Travail à faire:
(a) D'après l'extrait sur le bonapartisme, comment les libéraux considèrent-ils souvent la Cinquième République ?
(b) Poursuivez, s'il vous plaît, l'extrait sur le bonapartisme à la suite de sa dernière phrase.

Photo tirée du film "Guerre et Amour" (Love and Death) de Woody Allen (1975)

Un césarisme jacobin qui a marqué la France

Le bonapartisme ne se veut ni de droite ni de gauche; il se propose de réconcilier les Français en les tournant vers une œuvre d'avenir. Se posant en héritier de 1789 et de la France nouvelle, il affirme un principe d'autorité dans la lignée du jacobinisme et par son souci de la gloire se situe bien au-dessus des querelles de partis. Il n'a cessé cependant d'être tiraillé entre deux tendances : un bonapartisme de gauche, populaire, démocratique, voire anticlérical et un bonapartisme de droite, conservateur, s'appuyant sur les notables et l'église.

Louis-Napoléon Bonaparte président de la République déclare en 1849 : « Tout un système a triomphé au 10 décembre, car le nom de Napoléon est à lui seul un programme ; il veut dire à l'intérieur ordre, autorité, religion, bien-être du peuple, à l'extérieur dignité nationale ».

L'esprit général des institutions bonapartistes est celui d'un pouvoir personnel appuyé sur le suffrage universel et opposé au parlementarisme. Tocqueville a noté dans ses Mémoires sur Louis-Napoléon : « S'il avait une sorte d'adoration abstraite pour le peuple, il ressentait très peu de goût pour la liberté. Le trait caractéristique et fondamental de son esprit, en matière politique, était la haine et le mépris des assemblées. Le régime de la monarchie constitutionnelle lui paraissait plus insupportable que celui même de la république ».

La Cinquième République est souvent considérée par les libéraux comme une adaptation du bonapartisme au XXe siècle : centralisation autoritaire, prééminence de l'exécutif, pleins pouvoirs en cas de crise, rôle subsidiaire des parlements, etc.

Lettre du duc de Persigny aux électeurs de la Loire (17 juin 1871)

« Je m’empresse de répondre à l’offre que vous voulez bien me faire de soutenir une candidature aux prochaines élections de la Loire. Permettez-moi de décliner cet honneur et vous en exposer les raisons.
« Quelles que soient les causes qui ont écarté de l’Assemblée actuelle la plupart des hommes associés depuis vingt ans au gouvernement du pays, je me demande ce qu’ils feraient dans cette Assemblée. Ne pouvant en modifier sensiblement la composition, ils n’y seraient qu’un embarras, qu’une difficulté de plus.
« En réalité, la plupart des membres de l’Assemblée, légitimistes, orléanistes, républicains, n’ont pas d’autre idée que le maintien, sous une forme ou un nom quelconque, du parlementarisme anglais. Ce qu’ils veulent les uns comme les autres, c’est le contraire des institutions impériales, le contraire du régime des États-Unis, où il est interdit aux détenteurs de l’autorité publique, aux chefs de la hiérarchie administrative, aux ministres de paraître dans les Chambres; en un mot, c’est l’absorption du pouvoir exécutif par le pouvoir législatif.

Jeu d'enregistrements:
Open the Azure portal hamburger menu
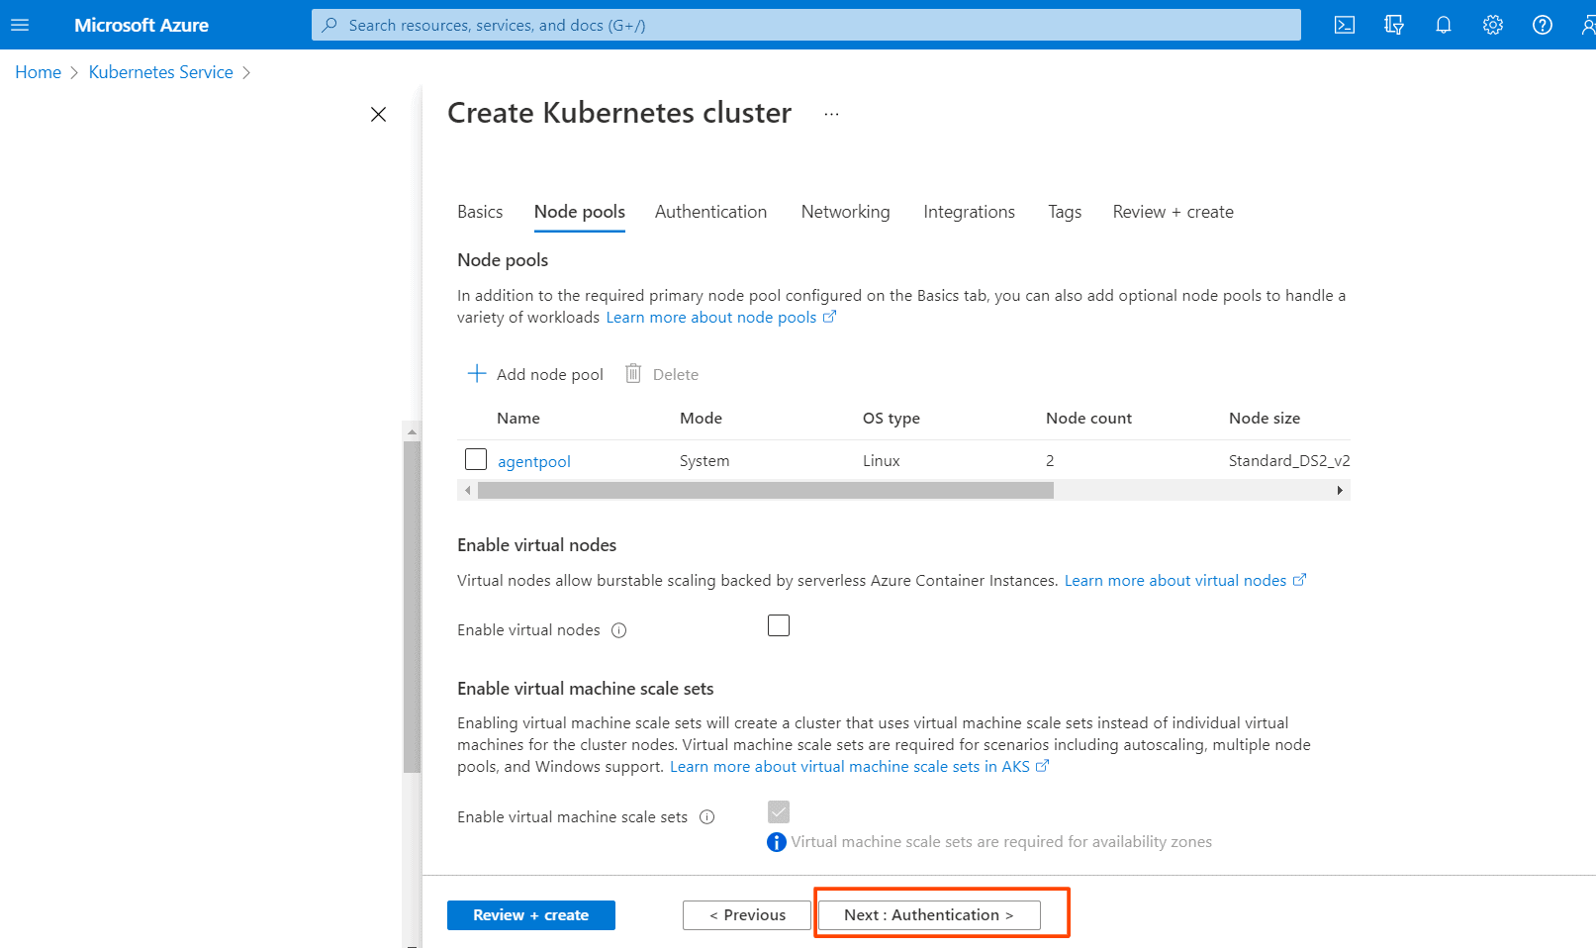 [x=20, y=25]
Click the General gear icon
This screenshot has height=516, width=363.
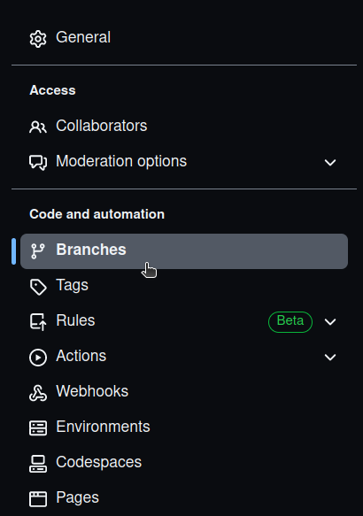(x=38, y=39)
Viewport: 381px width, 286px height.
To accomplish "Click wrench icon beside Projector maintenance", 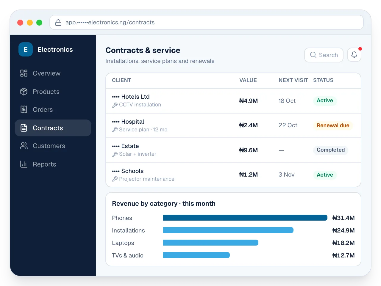I will tap(115, 179).
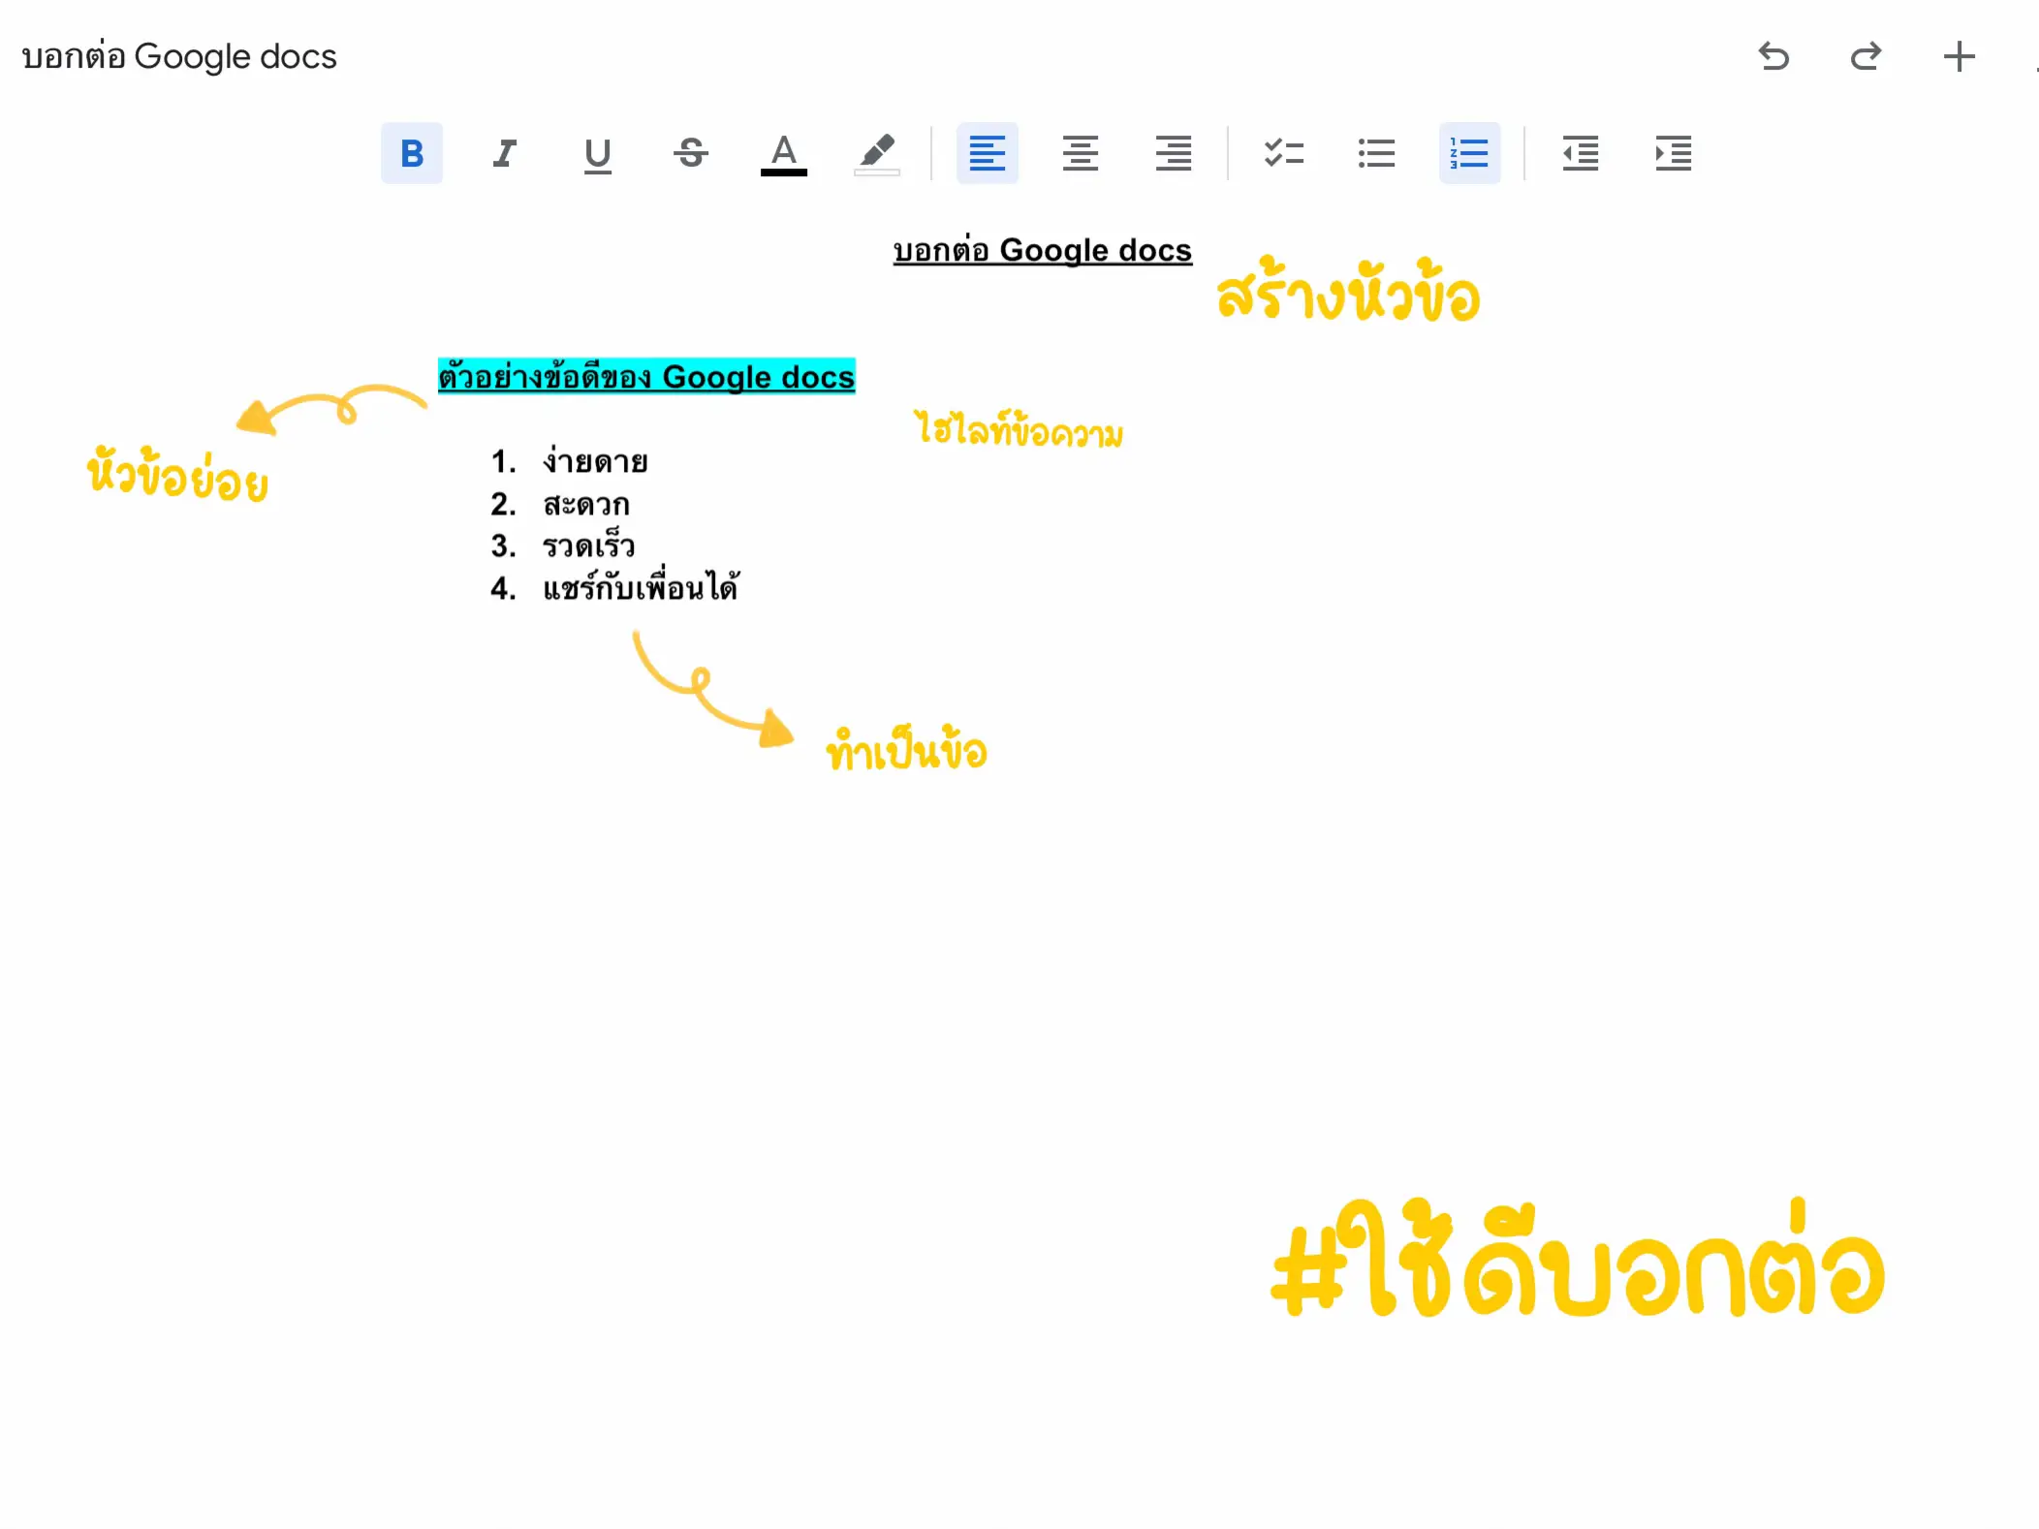The height and width of the screenshot is (1529, 2039).
Task: Align text to the right
Action: click(x=1173, y=153)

Résultats des tâches:
(a) Ils la considèrent souvent comme une adaptation du bonapartisme au XXe siècle.

(b)
« Quoique le principe du régime américain se concilie parfaitement, non seulement avec l’état d’une société démocratique comme la nôtre, mais avec toutes les libertés nécessaires, quoique le régime anglais, au contraire, ne se conçoive logiquement qu’au sein d’une société aristocratique complètement différente de la nôtre : quoique enfin ce dernier régime importé en France ait renversé tous les gouvernements qui l’ont adopté, la force des habitudes ou des préjugés domine encore chez nous les leçons de l’expérience.
« Pour moi, fidèle aux principes fondamentaux posés au commencement de ce siècle par le grand empereur, par l’homme de génie qui a le mieux compris la nation française, j’ai toujours pensé que le parlementarisme anglais, tel qu’on le pratique chez nous, était incompatible avec le caractère impressionnable de notre pays.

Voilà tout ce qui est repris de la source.